__Input material__:
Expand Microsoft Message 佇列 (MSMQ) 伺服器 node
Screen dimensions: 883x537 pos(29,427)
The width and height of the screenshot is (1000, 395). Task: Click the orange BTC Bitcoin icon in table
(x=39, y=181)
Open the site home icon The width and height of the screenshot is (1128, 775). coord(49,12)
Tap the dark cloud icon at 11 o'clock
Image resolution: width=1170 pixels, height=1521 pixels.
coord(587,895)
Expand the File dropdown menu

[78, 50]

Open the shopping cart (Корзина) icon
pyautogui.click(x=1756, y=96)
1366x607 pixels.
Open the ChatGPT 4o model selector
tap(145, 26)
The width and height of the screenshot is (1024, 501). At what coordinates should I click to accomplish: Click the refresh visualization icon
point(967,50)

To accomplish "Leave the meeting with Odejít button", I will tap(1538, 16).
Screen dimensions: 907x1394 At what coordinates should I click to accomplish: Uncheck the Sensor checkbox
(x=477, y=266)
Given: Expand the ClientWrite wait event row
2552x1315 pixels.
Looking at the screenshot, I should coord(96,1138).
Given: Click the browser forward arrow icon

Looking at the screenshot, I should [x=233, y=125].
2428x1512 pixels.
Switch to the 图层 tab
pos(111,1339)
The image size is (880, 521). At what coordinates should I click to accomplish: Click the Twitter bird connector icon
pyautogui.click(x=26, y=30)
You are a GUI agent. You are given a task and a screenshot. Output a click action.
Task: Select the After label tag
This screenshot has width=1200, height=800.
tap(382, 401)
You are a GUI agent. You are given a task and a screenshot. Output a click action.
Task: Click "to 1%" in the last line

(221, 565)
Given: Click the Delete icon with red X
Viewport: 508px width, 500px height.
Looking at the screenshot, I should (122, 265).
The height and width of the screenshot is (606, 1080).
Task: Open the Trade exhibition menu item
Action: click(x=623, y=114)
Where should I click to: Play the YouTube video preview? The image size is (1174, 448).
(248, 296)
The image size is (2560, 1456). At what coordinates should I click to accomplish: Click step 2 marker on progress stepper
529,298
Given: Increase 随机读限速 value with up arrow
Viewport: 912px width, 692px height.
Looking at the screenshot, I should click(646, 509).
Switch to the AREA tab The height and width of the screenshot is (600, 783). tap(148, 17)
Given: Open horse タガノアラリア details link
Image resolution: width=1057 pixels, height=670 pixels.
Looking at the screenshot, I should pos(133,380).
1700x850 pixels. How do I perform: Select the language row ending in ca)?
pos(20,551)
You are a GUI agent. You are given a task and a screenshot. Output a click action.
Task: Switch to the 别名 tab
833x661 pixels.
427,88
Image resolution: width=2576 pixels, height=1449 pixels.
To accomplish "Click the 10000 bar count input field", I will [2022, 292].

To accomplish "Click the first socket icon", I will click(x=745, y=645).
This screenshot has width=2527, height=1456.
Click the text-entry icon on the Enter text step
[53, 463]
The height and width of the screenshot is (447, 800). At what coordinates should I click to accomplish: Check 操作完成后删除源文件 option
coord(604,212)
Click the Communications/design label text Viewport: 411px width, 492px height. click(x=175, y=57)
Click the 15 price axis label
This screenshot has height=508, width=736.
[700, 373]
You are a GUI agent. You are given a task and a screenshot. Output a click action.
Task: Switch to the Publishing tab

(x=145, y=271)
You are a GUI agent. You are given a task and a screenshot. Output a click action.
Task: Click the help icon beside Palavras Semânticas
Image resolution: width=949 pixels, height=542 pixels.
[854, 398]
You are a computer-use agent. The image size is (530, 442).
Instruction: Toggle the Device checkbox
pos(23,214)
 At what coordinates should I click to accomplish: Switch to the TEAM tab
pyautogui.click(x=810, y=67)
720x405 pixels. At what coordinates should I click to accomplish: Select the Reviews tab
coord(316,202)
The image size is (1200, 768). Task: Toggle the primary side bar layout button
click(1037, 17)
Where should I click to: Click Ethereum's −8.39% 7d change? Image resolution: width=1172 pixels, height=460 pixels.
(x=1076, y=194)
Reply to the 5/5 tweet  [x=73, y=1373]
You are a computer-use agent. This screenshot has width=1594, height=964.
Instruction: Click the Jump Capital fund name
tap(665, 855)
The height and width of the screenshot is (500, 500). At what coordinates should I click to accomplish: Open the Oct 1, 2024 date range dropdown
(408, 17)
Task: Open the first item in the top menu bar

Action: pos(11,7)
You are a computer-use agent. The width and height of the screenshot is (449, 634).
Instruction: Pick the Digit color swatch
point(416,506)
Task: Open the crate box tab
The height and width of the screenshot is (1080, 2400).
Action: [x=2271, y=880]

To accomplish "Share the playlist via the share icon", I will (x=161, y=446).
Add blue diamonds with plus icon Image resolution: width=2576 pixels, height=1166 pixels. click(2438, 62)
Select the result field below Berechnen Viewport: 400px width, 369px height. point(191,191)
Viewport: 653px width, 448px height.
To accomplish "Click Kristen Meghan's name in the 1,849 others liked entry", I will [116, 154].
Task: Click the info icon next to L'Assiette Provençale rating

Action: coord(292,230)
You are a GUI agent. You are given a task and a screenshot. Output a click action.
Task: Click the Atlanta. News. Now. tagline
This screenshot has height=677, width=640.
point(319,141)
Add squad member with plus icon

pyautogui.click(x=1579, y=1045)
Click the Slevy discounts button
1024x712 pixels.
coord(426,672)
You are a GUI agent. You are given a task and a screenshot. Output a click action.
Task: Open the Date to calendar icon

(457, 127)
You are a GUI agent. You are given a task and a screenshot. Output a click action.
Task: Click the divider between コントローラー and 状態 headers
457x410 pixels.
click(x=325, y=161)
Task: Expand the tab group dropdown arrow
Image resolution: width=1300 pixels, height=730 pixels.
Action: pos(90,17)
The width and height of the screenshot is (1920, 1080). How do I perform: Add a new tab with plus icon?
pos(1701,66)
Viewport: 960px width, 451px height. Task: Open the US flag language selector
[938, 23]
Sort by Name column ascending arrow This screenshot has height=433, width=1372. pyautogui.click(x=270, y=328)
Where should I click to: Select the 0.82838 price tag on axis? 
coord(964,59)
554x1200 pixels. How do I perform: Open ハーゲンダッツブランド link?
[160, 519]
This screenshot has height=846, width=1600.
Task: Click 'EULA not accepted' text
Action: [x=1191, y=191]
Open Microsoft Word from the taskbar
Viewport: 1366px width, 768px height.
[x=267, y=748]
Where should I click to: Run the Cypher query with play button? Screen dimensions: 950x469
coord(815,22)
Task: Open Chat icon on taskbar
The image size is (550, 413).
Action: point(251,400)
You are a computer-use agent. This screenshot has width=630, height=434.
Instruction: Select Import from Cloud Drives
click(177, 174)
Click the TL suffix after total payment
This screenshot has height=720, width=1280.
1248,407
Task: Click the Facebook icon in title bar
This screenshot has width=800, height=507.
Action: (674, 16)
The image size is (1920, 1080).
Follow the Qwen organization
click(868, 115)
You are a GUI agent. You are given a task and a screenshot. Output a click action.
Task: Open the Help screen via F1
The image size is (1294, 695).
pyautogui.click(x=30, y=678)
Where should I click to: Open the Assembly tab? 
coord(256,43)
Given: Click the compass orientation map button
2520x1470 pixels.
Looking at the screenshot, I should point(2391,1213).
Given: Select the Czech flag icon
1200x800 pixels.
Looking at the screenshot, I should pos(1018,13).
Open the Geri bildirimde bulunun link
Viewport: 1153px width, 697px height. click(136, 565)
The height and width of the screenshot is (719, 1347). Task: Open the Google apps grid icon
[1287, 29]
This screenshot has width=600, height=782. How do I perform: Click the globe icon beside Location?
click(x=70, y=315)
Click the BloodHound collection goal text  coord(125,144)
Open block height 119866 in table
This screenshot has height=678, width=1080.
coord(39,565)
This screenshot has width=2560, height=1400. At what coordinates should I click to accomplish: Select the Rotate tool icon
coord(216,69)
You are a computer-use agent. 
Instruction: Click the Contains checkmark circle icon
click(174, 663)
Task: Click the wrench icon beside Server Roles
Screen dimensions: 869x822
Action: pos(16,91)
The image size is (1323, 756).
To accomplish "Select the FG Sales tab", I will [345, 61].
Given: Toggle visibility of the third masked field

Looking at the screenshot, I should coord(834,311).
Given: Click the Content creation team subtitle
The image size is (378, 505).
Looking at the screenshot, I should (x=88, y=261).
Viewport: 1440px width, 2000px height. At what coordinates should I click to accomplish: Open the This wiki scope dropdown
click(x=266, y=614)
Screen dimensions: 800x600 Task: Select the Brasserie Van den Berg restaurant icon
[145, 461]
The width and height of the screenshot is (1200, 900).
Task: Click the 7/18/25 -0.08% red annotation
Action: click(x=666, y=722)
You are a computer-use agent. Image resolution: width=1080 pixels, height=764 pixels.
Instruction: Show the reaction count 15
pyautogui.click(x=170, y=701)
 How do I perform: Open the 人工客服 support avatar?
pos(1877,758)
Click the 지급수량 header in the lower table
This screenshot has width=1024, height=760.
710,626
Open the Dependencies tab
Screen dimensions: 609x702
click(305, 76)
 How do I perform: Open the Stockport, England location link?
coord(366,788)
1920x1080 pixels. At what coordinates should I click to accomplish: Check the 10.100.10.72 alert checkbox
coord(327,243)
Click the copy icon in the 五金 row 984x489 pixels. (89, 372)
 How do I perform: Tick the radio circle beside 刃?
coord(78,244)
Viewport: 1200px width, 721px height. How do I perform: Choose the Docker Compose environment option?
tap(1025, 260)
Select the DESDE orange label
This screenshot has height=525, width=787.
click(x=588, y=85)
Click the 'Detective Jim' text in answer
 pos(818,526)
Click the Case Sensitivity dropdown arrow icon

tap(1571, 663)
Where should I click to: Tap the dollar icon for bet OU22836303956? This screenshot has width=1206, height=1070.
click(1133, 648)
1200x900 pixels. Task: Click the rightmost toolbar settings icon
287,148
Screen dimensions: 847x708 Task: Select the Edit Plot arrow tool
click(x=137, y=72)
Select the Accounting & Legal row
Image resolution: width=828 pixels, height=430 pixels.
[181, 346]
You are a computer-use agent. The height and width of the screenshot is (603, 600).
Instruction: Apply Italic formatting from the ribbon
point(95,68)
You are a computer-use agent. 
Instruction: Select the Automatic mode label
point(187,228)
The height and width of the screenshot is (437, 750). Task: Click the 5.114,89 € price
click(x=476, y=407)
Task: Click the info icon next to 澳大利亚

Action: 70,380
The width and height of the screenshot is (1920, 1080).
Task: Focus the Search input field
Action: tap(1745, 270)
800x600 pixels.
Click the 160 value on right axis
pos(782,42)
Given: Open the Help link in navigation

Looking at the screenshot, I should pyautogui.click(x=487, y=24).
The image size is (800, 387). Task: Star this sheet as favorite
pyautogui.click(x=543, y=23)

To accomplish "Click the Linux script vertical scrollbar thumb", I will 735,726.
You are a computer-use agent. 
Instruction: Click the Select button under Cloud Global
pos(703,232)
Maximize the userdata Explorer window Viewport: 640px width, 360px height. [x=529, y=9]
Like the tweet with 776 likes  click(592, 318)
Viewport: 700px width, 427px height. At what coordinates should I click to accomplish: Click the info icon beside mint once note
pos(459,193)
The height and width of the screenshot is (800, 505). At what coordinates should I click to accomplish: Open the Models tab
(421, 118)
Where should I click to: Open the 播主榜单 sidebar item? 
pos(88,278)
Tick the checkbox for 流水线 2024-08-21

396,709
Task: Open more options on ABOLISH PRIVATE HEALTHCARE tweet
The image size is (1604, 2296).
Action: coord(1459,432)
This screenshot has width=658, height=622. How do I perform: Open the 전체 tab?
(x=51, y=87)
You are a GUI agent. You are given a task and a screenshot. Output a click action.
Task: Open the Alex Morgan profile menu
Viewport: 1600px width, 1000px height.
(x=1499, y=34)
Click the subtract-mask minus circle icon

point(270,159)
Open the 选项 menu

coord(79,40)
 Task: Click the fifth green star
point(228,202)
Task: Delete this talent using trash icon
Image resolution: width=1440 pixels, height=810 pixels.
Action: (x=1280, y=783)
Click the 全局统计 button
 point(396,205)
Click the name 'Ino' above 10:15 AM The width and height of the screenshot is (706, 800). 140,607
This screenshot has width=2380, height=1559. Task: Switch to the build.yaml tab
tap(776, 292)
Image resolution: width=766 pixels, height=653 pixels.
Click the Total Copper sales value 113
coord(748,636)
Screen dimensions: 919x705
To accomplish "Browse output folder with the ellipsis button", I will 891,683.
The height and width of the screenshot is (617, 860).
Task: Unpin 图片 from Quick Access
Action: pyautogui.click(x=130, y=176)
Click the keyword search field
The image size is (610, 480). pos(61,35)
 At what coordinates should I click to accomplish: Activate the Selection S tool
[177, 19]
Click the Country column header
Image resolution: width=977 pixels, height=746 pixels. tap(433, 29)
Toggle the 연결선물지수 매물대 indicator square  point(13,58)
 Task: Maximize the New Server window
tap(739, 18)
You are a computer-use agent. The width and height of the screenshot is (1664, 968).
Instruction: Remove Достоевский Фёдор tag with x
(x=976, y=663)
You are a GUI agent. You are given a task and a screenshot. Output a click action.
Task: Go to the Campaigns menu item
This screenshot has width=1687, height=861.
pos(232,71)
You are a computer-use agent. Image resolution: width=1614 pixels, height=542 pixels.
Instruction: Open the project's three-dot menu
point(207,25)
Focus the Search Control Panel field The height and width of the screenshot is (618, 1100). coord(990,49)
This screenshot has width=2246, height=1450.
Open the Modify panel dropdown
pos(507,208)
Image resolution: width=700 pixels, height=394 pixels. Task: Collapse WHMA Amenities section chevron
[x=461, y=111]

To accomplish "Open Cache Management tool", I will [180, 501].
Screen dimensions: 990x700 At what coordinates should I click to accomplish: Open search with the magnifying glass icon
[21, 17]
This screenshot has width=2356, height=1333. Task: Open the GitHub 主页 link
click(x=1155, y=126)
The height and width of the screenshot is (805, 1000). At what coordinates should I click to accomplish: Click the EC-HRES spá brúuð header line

__Brief__: Starting at the line containing "This screenshot has width=2246, height=1450." and ending at the end of the data, write those lines out again with "Modify panel" swapped for "Properties panel" and nothing else changed.

__Response__:
This screenshot has width=2246, height=1450.
Open the Properties panel dropdown
pos(507,208)
Image resolution: width=700 pixels, height=394 pixels. Task: Collapse WHMA Amenities section chevron
[x=461, y=111]

To accomplish "Open Cache Management tool", I will [180, 501].
Screen dimensions: 990x700 At what coordinates should I click to accomplish: Open search with the magnifying glass icon
[21, 17]
This screenshot has width=2356, height=1333. Task: Open the GitHub 主页 link
click(x=1155, y=126)
The height and width of the screenshot is (805, 1000). At what coordinates should I click to accomplish: Click the EC-HRES spá brúuð header line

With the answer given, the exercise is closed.